During my stint at the Ecosystem Services Department, I helped design and ship global scale web apps around the major ID platforms. I also worked horizontally across all ecosystem services (Points, Payments, Membership) to enhance technical quality across the board.
Notable projects:
Design, develop and deploy a global-scale ID service layer using multi-regional kubernetes cluster with anycast routing using GCP. Service currently used by multiple Rakuten services across the globe, supporting hundreds of millions MAU.
Ebates+ID integration: Helped speed up production readiness for integration of the new ID platform with Ebates. Deployed core components closer to the ID data-centers in GCP for a massive decrease in login latency using HAProxy for fault tolerance.
GCP integration with Rakuten’s Data centers: As a consultant to the cloud and internal network teams, I helped setup and integrate GCP’s cloud interconnect to all ESD projects which required connectivity to on-premise resources.
Roles and responsibilities as architect:
Cloud architect: Enforcing governance and principles of least privilege for all cloud users within the department; introduced real-time billing updates to senior management and also helped decrease yearly cloud bills by ~¥12 million. Introduced best practices for cloud security and consulted teams on optimal GCP usage and best practices.
Release reviews: Lead weekly release reviews of Points, Payments and Membership sections. Enforced the 3 pillars of a successful release - safe, repeatable and stress-free. This helped reduce release troubles and increase fully automated releases.

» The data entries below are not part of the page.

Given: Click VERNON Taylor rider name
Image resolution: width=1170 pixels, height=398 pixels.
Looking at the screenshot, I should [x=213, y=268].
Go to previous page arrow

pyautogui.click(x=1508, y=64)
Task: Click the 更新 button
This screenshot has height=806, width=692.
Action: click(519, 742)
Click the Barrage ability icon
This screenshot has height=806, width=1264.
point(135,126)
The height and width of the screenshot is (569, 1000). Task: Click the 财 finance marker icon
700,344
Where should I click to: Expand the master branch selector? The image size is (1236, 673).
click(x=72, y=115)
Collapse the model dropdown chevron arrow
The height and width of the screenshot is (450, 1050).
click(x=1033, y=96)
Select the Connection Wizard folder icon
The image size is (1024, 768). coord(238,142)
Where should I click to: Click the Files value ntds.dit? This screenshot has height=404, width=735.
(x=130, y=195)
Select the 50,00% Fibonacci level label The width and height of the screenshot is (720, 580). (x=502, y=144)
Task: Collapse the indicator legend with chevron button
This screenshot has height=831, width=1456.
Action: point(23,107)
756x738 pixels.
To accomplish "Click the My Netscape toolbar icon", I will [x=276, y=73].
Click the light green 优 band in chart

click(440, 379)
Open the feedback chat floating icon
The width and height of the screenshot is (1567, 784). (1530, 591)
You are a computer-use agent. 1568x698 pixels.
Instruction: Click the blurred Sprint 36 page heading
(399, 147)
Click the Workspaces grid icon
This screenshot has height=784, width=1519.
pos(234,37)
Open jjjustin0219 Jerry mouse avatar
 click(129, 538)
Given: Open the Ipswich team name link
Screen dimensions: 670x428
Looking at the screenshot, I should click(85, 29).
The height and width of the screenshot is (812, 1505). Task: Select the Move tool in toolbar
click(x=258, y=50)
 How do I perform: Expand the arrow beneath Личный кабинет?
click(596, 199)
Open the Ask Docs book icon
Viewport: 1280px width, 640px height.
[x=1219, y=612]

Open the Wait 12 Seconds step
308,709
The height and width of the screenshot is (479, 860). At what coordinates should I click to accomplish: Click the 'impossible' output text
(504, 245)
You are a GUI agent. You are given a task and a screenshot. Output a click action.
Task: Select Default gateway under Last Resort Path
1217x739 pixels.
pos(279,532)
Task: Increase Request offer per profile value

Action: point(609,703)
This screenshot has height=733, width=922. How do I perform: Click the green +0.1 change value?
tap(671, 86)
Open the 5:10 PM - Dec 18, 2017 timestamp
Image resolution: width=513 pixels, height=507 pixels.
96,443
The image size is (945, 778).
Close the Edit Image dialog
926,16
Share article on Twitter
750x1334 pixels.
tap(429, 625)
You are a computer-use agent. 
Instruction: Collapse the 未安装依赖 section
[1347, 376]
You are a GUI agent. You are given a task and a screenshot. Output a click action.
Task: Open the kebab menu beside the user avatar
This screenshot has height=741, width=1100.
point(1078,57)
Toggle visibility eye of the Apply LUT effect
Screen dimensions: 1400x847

Mentorship: Mentored new engineers with their on-boarding and training, and organised training projects for interns from various Canadian universities as part of their co-op program. The training introduced them to new technologies, internal and external, and platforms including Docker, Kubernetes, Kotlin etc. as a way to help them get up to speed with ESD’s existing projects.